First, get Transmogrifying Licid and Spellweaver Volute on the field, and make Volute an artifact with Liquimetal Coating.

Panharmonicon doubles Idris, Soul of the TARDIS' enters the battlefield trigger, and thanks to rule 607.3 Idris can exile both the Licid and the Volute and gets the activated and triggered abilities of both. It doesn't, however, get any of their static abilities, including Spellweaver Volute's enchant ability.

Once that's done, activate Idris' Licid ability to turn it into an aura that enchants a creature. It doesn't have Volute's enchant ability, just the enchant ability from the Licid, so it can legally enchant a creature. Because of Rule 303.4m, the triggered ability on Idris from Spellweaver Volute refers to the attached permanent, so when you cast a sorcery, you create a copy of the card that Idris is attached to.

Now, you'd think that you'd cast the copy, exiling your enchanted creature causing your Idris to sacrifice itself when it can't attach to anything else, but actually don't: Rule 707.12 says that the copy of an object is created in the same zone that the object is in, which in this case, is the battlefield.
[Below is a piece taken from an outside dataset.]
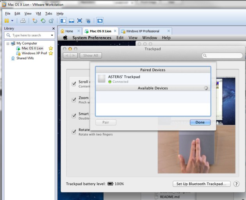Click Set Up Bluetooth Trackpad button
246x200 pixels.
click(x=201, y=184)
And Rule 704.5e says that a copy of a card can exist on the battlefield. So, you create a copy of the card on the battlefield, don't cast it, and then it just stays there. And since you didn't cast the copy of the card, you don't have to exile the card and you don't have to sacrifice Idris.

My question is, could you choose to cast the copy from the battlefield, or is there any rule preventing you from casting things from the battlefield? And if you can, would you need to sacrifice Idris due to it not being able to enchant an instant in a graveyard, or could you save idris by ending the licid effect since it's a special action?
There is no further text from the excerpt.